Claramente hay dos tipos de personas: aquellas que lo controlan y aquellas que no. Así de simple. Pues tenerlo lo tenemos todos. La cuestión es saber detectarlo, observarlo y saber hacer de él un buen consejero y no un buen dictador.

El autismo crece y se hace enorme tomando batidos de miedo que reparte a diestro y siniestro entre padres, docentes, profesionales, políticos y en la población en general.

¡Al autismo le tenemos miedo! Le tengo miedo yo y tú.

¡Y es humano! Pero hay que saber controlarlo. El miedo que de por si es capaz de hacerse hueco en tu mente a base de meter los codos y desplazar otras emociones como la alegría, la pasión o el amor, se hace casi ingobernable cuando se pone el traje de la DESINFORMACIÓN y camina por el territorio de lo que para ti es desconocido. Ante un hecho sobre el que no estás informado y no sabes nada de él, el miedo te asalta por la espalda tumbándote en el primer asalto por K.O.

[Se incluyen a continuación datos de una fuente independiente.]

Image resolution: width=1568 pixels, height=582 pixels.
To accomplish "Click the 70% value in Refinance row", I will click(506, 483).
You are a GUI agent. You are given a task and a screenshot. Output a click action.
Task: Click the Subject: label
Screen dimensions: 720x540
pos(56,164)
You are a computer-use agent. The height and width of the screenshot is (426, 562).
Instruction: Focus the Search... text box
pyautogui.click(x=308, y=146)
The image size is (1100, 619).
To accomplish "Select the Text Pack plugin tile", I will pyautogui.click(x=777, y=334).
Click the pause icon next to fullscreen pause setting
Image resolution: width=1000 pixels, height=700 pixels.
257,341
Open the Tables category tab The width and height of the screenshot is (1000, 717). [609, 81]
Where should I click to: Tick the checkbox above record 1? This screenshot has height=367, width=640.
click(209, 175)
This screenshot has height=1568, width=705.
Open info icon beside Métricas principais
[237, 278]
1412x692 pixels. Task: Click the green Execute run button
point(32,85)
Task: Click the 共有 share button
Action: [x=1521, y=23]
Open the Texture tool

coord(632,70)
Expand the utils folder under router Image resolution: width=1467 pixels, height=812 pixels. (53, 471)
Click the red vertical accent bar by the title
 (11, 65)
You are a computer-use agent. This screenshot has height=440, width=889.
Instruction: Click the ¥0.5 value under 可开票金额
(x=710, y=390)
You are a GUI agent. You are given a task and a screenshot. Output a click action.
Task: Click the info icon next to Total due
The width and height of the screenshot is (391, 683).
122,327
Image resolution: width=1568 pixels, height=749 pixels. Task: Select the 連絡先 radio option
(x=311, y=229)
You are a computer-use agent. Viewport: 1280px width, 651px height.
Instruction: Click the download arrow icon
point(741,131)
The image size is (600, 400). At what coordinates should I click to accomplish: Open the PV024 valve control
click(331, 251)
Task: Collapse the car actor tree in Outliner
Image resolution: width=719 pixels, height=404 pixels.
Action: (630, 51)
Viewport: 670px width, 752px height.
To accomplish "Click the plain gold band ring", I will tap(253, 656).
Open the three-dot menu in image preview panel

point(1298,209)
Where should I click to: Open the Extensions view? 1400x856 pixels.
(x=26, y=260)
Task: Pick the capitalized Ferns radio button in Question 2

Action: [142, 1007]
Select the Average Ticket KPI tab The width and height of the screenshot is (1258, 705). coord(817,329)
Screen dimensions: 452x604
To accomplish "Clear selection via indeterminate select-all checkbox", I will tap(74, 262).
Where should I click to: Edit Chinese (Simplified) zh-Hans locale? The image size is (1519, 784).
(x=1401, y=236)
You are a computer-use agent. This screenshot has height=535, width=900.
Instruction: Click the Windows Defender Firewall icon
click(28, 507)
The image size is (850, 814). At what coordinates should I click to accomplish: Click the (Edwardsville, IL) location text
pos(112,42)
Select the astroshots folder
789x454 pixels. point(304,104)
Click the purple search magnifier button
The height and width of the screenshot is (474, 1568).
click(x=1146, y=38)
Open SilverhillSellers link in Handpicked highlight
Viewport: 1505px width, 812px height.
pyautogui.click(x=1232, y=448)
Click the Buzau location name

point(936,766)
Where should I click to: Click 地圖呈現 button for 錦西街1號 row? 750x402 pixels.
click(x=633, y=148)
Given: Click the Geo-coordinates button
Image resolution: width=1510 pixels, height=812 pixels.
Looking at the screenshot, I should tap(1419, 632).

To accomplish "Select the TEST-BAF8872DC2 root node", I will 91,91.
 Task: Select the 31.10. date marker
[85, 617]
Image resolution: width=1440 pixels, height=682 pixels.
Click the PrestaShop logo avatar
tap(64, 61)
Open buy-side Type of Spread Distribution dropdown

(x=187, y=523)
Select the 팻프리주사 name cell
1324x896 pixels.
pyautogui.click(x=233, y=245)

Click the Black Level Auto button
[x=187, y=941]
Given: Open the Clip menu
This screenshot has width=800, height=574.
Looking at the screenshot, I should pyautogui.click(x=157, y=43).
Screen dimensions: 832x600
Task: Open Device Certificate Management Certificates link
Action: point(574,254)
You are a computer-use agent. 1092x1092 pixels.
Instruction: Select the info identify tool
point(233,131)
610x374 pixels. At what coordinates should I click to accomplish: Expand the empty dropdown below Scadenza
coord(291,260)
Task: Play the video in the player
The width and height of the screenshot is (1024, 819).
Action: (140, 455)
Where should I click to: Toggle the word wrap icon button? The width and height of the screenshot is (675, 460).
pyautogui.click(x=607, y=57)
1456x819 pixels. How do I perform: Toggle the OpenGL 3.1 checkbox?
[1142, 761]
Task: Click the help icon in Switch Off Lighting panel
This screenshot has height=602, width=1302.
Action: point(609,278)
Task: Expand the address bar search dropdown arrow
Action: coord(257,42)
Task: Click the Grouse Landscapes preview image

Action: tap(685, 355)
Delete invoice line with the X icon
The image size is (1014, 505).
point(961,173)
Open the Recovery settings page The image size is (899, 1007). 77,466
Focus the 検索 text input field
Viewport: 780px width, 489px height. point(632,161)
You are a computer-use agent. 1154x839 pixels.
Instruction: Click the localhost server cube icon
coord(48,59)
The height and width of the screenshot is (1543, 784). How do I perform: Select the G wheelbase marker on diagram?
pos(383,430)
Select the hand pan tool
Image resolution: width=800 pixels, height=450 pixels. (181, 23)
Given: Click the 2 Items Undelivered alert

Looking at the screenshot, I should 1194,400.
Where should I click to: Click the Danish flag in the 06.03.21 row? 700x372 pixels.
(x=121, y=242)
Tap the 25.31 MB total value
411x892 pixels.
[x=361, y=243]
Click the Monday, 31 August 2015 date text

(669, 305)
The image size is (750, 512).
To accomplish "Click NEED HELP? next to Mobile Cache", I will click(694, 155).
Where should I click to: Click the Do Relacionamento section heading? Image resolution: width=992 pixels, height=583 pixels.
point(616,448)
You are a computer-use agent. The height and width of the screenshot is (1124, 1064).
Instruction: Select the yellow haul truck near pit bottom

Ante el autismo, sólo queda información. Queda que te formes, que empieces a entender cómo la persona con autismo se comunica, cómo expresa sus emociones y cuáles son los motivos principales que mueven sus comportamientos que a veces rompen la normalidad a la que todos estamos acostumbrados.

Otro hecho donde el miedo surfea con magistral maestría es en las olas del cambio de rol. Cuando se produce en el ser humano un cambio de rol para el que no estabas preparado, el miedo aparece con su tabla de surf, con su bañador y con su cara bien bronceada.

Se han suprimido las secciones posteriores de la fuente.